Assigned task: A word-for-word repeat of all the data is the goal.

[Information]

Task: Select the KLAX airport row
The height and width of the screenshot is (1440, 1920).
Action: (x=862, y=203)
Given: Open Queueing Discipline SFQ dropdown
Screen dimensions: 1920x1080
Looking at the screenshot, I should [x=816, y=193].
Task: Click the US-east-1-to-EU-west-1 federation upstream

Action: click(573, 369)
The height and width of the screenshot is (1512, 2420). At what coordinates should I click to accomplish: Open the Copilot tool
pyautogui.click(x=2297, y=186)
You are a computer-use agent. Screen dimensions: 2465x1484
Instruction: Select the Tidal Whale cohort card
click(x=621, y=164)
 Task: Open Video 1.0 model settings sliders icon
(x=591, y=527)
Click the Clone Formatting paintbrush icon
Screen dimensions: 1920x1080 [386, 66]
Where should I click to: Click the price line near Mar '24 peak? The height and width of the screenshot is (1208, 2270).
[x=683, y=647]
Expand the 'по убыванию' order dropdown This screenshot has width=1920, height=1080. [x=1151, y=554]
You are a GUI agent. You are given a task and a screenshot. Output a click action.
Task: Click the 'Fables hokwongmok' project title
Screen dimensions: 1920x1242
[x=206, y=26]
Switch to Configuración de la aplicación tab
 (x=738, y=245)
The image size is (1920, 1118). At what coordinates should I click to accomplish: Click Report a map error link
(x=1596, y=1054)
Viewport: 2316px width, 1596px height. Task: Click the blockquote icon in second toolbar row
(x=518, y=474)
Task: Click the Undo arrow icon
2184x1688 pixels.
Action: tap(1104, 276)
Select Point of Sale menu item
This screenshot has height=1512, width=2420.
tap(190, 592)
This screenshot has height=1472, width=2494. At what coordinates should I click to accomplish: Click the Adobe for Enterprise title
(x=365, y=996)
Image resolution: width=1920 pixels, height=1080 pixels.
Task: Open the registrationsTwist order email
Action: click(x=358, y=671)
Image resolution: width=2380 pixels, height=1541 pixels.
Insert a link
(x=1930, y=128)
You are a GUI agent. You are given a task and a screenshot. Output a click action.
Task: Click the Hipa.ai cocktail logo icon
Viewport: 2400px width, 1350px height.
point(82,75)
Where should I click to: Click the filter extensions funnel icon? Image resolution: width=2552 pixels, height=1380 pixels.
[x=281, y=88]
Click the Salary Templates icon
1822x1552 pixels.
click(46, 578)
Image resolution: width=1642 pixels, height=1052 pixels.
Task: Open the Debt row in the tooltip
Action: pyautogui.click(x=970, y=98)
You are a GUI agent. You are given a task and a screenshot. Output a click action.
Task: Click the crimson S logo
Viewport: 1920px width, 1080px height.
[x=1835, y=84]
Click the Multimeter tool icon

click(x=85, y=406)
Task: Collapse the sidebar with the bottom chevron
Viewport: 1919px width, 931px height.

[/Information]

Expected output:
Task: Select the KLAX airport row
The height and width of the screenshot is (1440, 1920).
Action: (x=862, y=203)
Given: Open Queueing Discipline SFQ dropdown
Screen dimensions: 1920x1080
Looking at the screenshot, I should [x=816, y=193].
Task: Click the US-east-1-to-EU-west-1 federation upstream

Action: click(573, 369)
The height and width of the screenshot is (1512, 2420). At what coordinates should I click to accomplish: Open the Copilot tool
pyautogui.click(x=2297, y=186)
You are a computer-use agent. Screen dimensions: 2465x1484
Instruction: Select the Tidal Whale cohort card
click(x=621, y=164)
 Task: Open Video 1.0 model settings sliders icon
(x=591, y=527)
Click the Clone Formatting paintbrush icon
Screen dimensions: 1920x1080 [386, 66]
Where should I click to: Click the price line near Mar '24 peak? The height and width of the screenshot is (1208, 2270).
[x=683, y=647]
Expand the 'по убыванию' order dropdown This screenshot has width=1920, height=1080. [x=1151, y=554]
You are a GUI agent. You are given a task and a screenshot. Output a click action.
Task: Click the 'Fables hokwongmok' project title
Screen dimensions: 1920x1242
[x=206, y=26]
Switch to Configuración de la aplicación tab
 (x=738, y=245)
The image size is (1920, 1118). At what coordinates should I click to accomplish: Click Report a map error link
(x=1596, y=1054)
Viewport: 2316px width, 1596px height. Task: Click the blockquote icon in second toolbar row
(x=518, y=474)
Task: Click the Undo arrow icon
2184x1688 pixels.
Action: tap(1104, 276)
Select Point of Sale menu item
This screenshot has height=1512, width=2420.
tap(190, 592)
This screenshot has height=1472, width=2494. At what coordinates should I click to accomplish: Click the Adobe for Enterprise title
(x=365, y=996)
Image resolution: width=1920 pixels, height=1080 pixels.
Task: Open the registrationsTwist order email
Action: click(x=358, y=671)
Image resolution: width=2380 pixels, height=1541 pixels.
Insert a link
(x=1930, y=128)
You are a GUI agent. You are given a task and a screenshot. Output a click action.
Task: Click the Hipa.ai cocktail logo icon
Viewport: 2400px width, 1350px height.
point(82,75)
Where should I click to: Click the filter extensions funnel icon? Image resolution: width=2552 pixels, height=1380 pixels.
[x=281, y=88]
Click the Salary Templates icon
1822x1552 pixels.
click(46, 578)
Image resolution: width=1642 pixels, height=1052 pixels.
Task: Open the Debt row in the tooltip
Action: pyautogui.click(x=970, y=98)
You are a GUI agent. You are given a task and a screenshot. Output a click action.
Task: Click the crimson S logo
Viewport: 1920px width, 1080px height.
[x=1835, y=84]
Click the Multimeter tool icon

click(x=85, y=406)
Task: Collapse the sidebar with the bottom chevron
Viewport: 1919px width, 931px height.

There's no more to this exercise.